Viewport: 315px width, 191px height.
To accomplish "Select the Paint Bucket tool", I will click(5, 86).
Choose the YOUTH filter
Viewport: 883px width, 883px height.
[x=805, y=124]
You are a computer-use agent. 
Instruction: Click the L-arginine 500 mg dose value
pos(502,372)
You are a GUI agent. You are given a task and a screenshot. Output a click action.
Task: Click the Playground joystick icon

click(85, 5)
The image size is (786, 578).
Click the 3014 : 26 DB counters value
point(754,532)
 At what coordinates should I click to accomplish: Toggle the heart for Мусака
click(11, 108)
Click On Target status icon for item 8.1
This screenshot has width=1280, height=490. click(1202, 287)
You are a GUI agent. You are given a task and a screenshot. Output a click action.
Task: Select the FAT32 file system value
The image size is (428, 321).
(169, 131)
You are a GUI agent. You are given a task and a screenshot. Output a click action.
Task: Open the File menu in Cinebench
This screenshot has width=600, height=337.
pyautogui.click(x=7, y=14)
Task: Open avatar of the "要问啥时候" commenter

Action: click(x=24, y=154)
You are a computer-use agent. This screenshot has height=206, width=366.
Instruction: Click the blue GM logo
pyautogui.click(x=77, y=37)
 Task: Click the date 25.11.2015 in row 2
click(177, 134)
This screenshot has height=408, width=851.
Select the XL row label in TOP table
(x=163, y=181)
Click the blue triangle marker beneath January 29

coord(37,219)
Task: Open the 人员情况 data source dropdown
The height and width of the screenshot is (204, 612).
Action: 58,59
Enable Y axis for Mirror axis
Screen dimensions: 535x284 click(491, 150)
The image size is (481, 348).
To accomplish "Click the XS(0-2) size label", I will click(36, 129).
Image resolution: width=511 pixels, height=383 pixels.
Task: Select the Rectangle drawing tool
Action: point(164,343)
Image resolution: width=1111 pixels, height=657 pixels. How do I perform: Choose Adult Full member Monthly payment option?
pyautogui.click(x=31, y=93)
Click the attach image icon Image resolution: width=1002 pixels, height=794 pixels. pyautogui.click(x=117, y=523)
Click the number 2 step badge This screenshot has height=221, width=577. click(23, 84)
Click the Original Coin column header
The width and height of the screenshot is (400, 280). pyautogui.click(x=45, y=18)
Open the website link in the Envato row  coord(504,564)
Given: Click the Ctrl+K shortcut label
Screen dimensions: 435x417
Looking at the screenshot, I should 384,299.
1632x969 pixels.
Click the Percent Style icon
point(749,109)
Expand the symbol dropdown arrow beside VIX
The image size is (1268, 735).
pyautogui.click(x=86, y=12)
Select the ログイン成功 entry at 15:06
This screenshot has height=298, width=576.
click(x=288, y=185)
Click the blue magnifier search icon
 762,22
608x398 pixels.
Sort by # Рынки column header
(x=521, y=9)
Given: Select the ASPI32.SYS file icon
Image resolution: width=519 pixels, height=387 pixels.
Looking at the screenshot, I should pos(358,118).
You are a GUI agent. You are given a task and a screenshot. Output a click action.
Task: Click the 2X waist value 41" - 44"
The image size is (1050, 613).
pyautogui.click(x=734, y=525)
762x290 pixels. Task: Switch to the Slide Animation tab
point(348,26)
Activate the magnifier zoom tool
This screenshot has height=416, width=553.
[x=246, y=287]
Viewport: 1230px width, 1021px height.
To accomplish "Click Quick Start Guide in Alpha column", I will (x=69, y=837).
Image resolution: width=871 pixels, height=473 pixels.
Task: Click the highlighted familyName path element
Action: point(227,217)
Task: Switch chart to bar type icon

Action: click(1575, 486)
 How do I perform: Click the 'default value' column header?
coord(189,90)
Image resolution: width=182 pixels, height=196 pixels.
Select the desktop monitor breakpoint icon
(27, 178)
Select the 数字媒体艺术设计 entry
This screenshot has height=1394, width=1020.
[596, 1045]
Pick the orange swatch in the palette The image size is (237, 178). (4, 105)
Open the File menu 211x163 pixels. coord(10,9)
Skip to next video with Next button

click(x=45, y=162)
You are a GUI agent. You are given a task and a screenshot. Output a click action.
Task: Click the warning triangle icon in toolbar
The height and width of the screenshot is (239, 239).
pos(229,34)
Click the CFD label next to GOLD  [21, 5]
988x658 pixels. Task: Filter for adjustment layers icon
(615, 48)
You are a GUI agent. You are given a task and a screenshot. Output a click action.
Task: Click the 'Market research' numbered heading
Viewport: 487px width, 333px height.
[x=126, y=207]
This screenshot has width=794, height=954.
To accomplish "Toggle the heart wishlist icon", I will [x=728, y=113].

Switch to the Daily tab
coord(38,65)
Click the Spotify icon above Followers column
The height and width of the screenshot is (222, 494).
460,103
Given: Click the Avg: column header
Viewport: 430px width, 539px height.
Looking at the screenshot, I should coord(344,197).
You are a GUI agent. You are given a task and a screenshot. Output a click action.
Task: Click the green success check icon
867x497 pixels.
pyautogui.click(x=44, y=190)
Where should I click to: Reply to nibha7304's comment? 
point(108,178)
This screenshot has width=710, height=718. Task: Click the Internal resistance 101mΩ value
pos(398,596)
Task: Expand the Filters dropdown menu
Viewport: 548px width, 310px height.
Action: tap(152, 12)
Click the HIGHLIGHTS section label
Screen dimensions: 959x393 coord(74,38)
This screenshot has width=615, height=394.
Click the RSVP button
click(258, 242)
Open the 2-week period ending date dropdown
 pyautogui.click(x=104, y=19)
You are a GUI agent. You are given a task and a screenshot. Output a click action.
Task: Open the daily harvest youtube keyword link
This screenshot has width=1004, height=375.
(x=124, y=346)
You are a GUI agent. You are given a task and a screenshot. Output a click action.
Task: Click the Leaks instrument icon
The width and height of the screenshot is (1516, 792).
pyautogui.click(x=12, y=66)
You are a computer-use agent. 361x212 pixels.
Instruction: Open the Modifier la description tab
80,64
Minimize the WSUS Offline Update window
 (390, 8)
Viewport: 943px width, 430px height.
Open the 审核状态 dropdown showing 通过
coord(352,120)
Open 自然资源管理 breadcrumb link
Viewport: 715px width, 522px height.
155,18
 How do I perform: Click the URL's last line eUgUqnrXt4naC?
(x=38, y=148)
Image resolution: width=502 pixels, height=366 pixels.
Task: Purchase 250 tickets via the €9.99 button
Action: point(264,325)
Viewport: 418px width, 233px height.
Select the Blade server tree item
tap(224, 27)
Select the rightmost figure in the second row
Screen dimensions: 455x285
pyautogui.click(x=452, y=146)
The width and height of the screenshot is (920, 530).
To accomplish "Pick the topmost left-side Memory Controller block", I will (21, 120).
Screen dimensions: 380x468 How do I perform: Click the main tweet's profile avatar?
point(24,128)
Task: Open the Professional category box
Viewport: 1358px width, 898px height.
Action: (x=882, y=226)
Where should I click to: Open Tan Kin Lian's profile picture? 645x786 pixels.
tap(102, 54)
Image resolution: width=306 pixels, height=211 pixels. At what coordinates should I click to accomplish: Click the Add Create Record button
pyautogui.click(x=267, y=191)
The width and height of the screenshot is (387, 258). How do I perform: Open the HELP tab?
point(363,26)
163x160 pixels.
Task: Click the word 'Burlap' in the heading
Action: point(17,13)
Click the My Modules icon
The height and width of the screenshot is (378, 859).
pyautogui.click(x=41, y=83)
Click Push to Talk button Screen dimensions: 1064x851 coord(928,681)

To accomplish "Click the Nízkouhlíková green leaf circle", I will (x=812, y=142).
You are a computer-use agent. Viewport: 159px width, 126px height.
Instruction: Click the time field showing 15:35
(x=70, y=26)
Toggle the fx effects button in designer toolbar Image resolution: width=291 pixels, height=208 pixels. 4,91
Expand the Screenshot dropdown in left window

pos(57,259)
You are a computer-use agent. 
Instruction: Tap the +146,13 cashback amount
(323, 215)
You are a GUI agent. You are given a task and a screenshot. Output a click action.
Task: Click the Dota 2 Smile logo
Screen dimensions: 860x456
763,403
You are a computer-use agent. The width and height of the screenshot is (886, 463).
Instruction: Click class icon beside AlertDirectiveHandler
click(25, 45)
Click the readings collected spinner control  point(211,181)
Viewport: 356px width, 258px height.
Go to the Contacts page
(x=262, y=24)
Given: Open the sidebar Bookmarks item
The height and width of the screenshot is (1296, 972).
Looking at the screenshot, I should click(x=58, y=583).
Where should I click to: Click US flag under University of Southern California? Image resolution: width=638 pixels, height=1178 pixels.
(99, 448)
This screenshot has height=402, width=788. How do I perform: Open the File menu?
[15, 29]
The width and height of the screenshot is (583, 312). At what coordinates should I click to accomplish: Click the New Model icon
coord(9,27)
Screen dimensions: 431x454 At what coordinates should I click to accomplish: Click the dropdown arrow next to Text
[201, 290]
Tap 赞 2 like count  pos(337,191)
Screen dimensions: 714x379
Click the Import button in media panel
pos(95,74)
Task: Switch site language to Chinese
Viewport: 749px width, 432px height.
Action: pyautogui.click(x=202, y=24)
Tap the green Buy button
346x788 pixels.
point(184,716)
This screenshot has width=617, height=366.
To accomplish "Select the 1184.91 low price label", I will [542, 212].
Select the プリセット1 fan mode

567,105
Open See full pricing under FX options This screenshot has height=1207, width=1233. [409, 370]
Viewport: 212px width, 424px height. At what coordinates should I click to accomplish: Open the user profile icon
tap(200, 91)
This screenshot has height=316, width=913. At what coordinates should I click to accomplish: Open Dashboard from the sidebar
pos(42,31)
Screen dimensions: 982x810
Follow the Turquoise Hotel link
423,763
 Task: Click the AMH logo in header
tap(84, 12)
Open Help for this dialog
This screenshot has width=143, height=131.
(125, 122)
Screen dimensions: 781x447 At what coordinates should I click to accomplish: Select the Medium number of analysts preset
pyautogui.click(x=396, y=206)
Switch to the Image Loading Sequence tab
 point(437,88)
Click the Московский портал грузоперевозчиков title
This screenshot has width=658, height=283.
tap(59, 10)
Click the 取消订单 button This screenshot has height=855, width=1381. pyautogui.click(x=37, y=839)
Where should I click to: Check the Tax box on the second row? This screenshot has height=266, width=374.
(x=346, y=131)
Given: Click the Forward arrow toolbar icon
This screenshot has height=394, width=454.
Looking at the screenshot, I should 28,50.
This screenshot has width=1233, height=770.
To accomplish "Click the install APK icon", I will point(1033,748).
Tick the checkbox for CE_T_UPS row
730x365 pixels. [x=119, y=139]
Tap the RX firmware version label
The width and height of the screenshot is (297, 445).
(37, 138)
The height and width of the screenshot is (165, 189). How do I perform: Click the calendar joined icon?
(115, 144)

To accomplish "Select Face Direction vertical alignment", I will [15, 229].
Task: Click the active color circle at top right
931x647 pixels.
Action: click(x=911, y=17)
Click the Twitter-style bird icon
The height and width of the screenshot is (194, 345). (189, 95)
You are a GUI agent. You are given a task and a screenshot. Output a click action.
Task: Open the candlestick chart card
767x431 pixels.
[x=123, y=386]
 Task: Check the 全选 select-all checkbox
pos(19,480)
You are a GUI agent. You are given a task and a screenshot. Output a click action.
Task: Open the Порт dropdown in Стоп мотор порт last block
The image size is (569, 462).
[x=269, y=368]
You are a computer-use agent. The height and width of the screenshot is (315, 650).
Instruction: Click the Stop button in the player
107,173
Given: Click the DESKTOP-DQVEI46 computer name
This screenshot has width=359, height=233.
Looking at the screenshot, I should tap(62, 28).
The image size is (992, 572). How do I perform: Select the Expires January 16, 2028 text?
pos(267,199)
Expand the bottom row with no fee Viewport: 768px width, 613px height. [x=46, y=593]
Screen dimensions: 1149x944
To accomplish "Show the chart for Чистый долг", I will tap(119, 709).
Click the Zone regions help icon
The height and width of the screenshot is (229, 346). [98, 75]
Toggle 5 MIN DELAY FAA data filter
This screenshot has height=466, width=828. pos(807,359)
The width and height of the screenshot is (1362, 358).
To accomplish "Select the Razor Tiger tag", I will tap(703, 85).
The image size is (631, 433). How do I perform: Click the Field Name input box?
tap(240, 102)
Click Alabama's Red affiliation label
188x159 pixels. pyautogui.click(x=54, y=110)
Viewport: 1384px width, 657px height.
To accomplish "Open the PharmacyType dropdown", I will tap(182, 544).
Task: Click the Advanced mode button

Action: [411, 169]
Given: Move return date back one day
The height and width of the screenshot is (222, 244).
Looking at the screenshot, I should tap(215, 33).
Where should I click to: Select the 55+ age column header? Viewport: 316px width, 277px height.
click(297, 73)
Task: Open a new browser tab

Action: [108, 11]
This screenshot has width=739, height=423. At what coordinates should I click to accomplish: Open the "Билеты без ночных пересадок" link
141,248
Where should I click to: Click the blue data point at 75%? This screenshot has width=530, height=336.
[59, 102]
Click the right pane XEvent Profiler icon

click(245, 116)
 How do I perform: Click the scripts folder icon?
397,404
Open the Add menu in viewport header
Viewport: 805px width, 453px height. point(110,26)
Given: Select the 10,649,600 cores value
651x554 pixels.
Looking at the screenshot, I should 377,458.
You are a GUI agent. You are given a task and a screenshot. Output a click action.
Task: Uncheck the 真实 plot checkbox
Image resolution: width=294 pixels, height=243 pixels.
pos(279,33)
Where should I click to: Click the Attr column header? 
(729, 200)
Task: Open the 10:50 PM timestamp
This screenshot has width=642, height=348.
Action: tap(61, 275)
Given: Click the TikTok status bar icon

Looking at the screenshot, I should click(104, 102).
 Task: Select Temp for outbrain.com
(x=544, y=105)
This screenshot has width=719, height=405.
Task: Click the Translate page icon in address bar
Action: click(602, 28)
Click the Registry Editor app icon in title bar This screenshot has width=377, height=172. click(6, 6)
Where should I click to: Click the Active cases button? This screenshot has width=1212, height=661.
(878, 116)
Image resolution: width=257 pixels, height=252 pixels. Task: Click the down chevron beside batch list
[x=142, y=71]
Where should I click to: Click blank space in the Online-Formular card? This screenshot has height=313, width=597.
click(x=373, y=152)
#####
Description of the task: Using the listing above, list every line in which the string "green" occurs.

Response to this exercise:
Task: Click the green success check icon
To accomplish "Click the Nízkouhlíková green leaf circle", I will (x=812, y=142).
Tap the green Buy button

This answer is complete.